1. Field of the Invention
The present invention relates to a pickup device and a recording medium drive unit.
2. Description of the Related Art
Conventionally, there has been known a pickup device as a mechanism for recording on and/or reproducing from an optical recording medium. There are various arrangements as the pickup device. Recently, among the various types of pickup devices, a development of a pickup device capable of recording on and/or reproducing from an optical recording medium at higher speed has been promoted.
As an example of those pickup devices, there has been known an arrangement where four linear resilient members connect a lens holder supporting an objective lens and a base, the resilient members swingably supporting the lens holder in a focus direction and in a tracking direction to drive the lens holder.
As a conventional technology for driving the lens holder in such pickup device, an arrangement has been known, in which a printed coil substrate is attached to a lateral side of the lens holder and a magnet is provided at a position away from the printed coil substrate by a predetermined distance (see, for instance, Japanese Laid-Open Patent Publication 2003-45720).
FIGS. 1 to 3 schematically show conventional arrangements.
In FIGS. 1, 2A and 2B, a lens holder 101 supports an objective lens 102, which is adapted to be movable in a tracking direction T in a plane orthogonal to an optical axis of the objective lens 102. A printed coil substrate 103 is attached on a lateral side of the lens holder 101, and a magnet 104 is provided at a position away from the printed coil substrate 103. In the magnet 104, a south pole and a north pole are adjacent to each other.
In the arrangement, when a current is applied to the printed coil substrate 103, currents in inversed directions are applied to both lateral portions 103A, 103B of the printed coil substrate 103, where a driving force Fa is generated between the lateral portion 103A and the opposing south pole and a driving force Fb is generated between the lateral portion 103B and the opposing north pole.
In the magnet 104, since a magnetic field line Mo generated from the north pole toward the south pole is curved, the driving force Fa heads to the lower right in FIG. 1, and the driving force Fb heads to the upper right in FIG. 1.

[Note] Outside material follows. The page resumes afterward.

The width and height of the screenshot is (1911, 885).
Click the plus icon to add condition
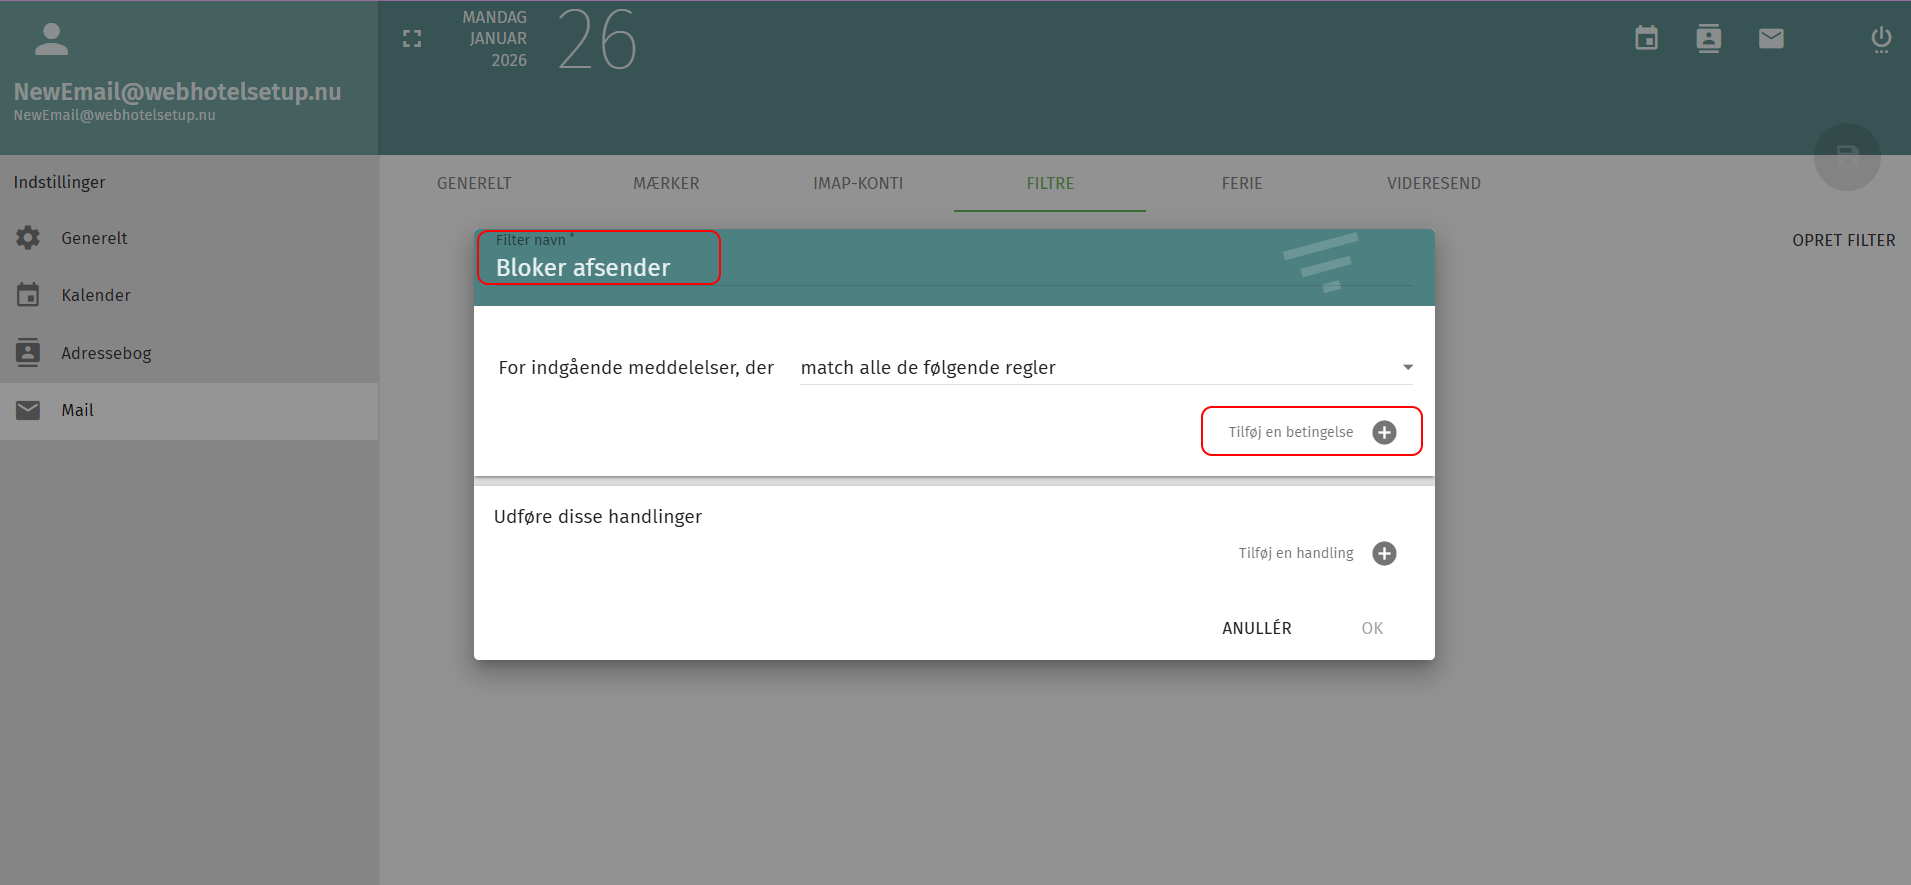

In the driving forces Fa, Fb, components of forces FaT, FbT along the tracking direction T act effectively as driving forces, the center of the driving forces in the tracking direction is in the vicinity of the lateral sides of the lens holder 101. On the other hand, the center of gravity O of the lens holder 101 substantially coincides with the optical axis of the objective lens 102, so that the center of driving force and the center of gravity O are away from each other in a plane orthogonal to the optical axis of the objective lens 102.
Thus, when the lens holder 101 is moved in the tracking direction T, a torque NT acts around an axis passing through the center of gravity O of the lens holder 101 and parallel to the optical axis of the objective lens 102 in a counterclockwise direction in FIG. 1 due to the components of forces FaT, FbT of the driving forces Fa, Fb. Further, a torque NU also acts in the counterclockwise direction as the torque NT due to components of forces FaU, FbU orthogonal to the components of forces FaT, FbT of the driving forces Fa, Fb.
Since the torques NT, NU act on the lens holder 101, an unwanted rotational resonance is generated in the lens holder 101.
To prevent the inconvenience described above, in the conventional technology, the printed coil substrates 103 are attached to both lateral sides opposing each other of the lens holder 101 in such a manner the printed coil substrates 103 are disposed symmetrically with respect to the center of gravity of the lens holder 101 as shown in FIG. 3.
With such arrangement, since the printed coil substrates 103 are disposed on symmetrical positions with respect to the center of gravity O of the lens holder 101, torques No (torque NT+torque NU) are mutually counteracted, and thereby the center of driving force and the center of gravity of the lens holder 101 coincide with each other.
In the conventional pickup device, since the printed coil substrates 103 disposed on opposed positions about the center of gravity O of the lens holder 101 prevent the unwanted rotational resonance generated in the lens holder 101, reduction in thickness, size, and weight of the device has been limited.
When the printed coil substrate 103 is disposed only on one side of the lens holder 101 to achieve reduction in thickness or the like of the device, a rotational force is generated in the lens holder 101 as described above, so that movement of the lens holder 101 cannot be controlled with high accuracy.